As with any good adventure, things don’t always go as planned.  Finding what they believe to be an alternate set of clues leads the twins and Jaime, accompanied by Tess’s cat, “Nine,” who is a mix of serval, Siamese, and “who knows what else…a sprinkling of wolf maybe,” on a journey through the magnificent city created by the Morningstarr twins. Dodging the henchmen of Darnell Slant, the threesome travels through a world where trolleys run by a mysterious secret guild wind above, around, and under buildings, and the river.  Giant mechanical insects eat dirt and sometimes humans. Towering skyskrapers have eccentric elevators.  The machines left behind by the Morningstarrs seem to be watching them, and possibly leading them.  At times the threesome wonder why solving the new set of clues is so easy when others have struggled for a century to solve clues.  Are they solving the cipher, or is the cipher solving them?

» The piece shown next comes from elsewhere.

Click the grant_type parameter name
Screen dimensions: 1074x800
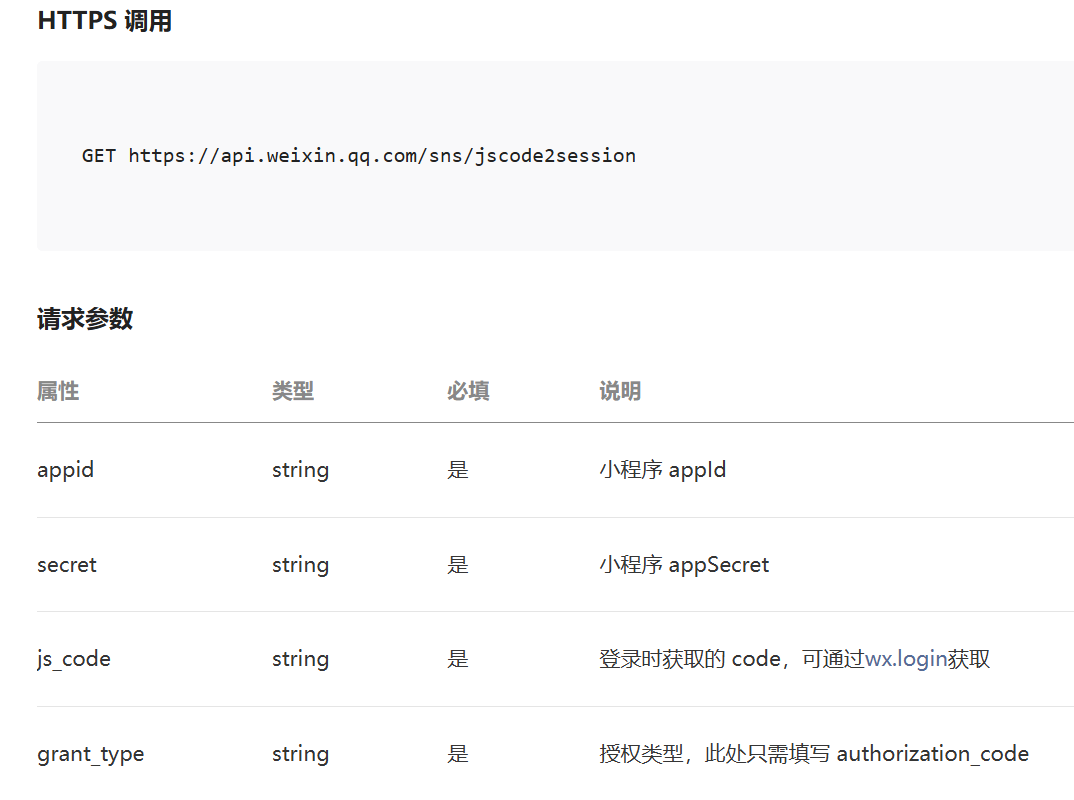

Driven by believable characters, the reader discovers Tess struggles with anxiety, which her family has dubbed “catastrophizing,” imagining the disastrous consequences that could occur at any time. Nine serves as her therapy animal.  Theo has the makings of a brilliant architect but is overcoming having been bullied regarding his eccentricities.  Jaime has lost his mother, has a father who constantly travels, and lives with this Grandmother, whom he calls Mima.  He is a budding artist and his talents help the trio of would-be sleuths see clues in a different way.  There is some feel-good humor and a few laugh-out-loud situations interspersed in the drama.

The secondary characters are equally endearing, especially the mysterious Aunt Esther who may be helping the twins solve the clues or may hold part of the cipher.  Jaime’s Mima keeps the trio fed, but also is portrayed as someone who will not be left in the dark.  Flashbacks give some hints to the origins of our hero and heroines and everything seems to be hinting at something further.  This very engaging first installment in a planned trilogy will leave you breathless and wanting more.